■ EXERCISE PROMPT ■
Please repeat the listing below exactly, but do not include its pictures.

■ MATERIALS PROVIDED ■
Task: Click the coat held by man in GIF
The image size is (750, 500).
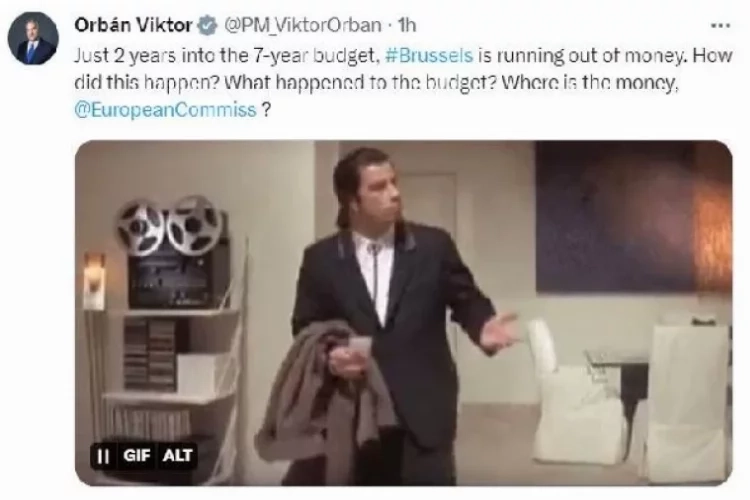Action: pyautogui.click(x=324, y=388)
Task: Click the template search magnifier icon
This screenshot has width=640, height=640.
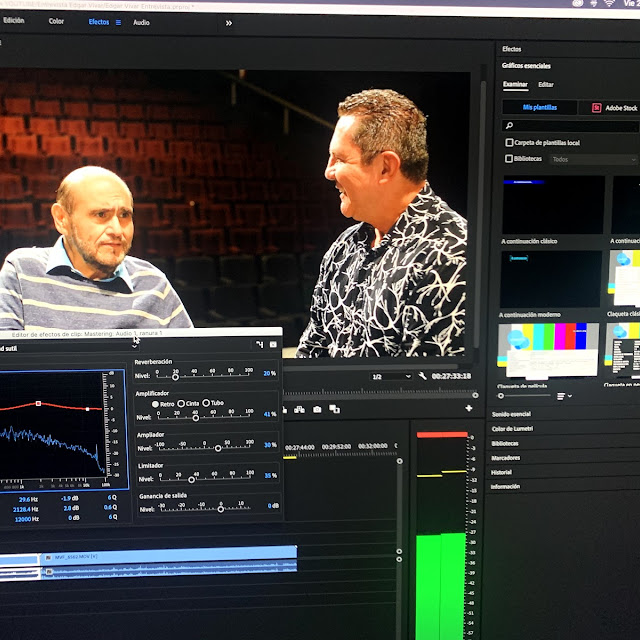Action: (x=510, y=126)
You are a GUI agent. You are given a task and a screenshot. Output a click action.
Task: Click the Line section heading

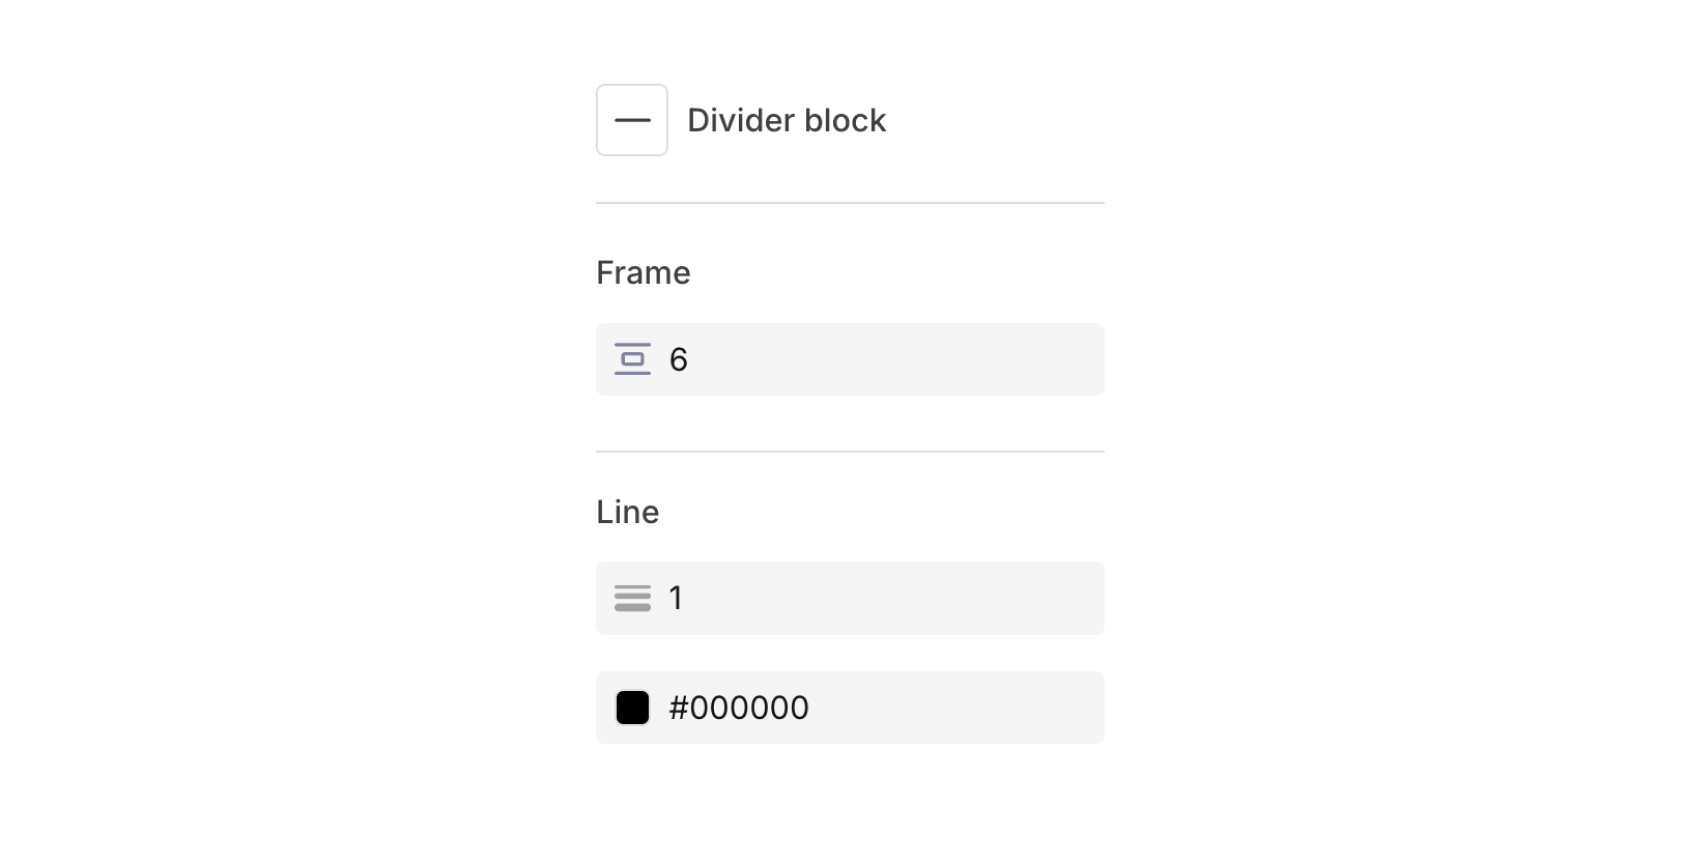click(627, 511)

■ RESULT FOR THIS EXERCISE ■
Task: Click the coat held by man in GIF
The image size is (750, 500).
Action: pyautogui.click(x=324, y=388)
Task: Click the template search magnifier icon
This screenshot has width=640, height=640.
Action: (x=510, y=126)
You are a GUI agent. You are given a task and a screenshot. Output a click action.
Task: Click the Line section heading

click(627, 511)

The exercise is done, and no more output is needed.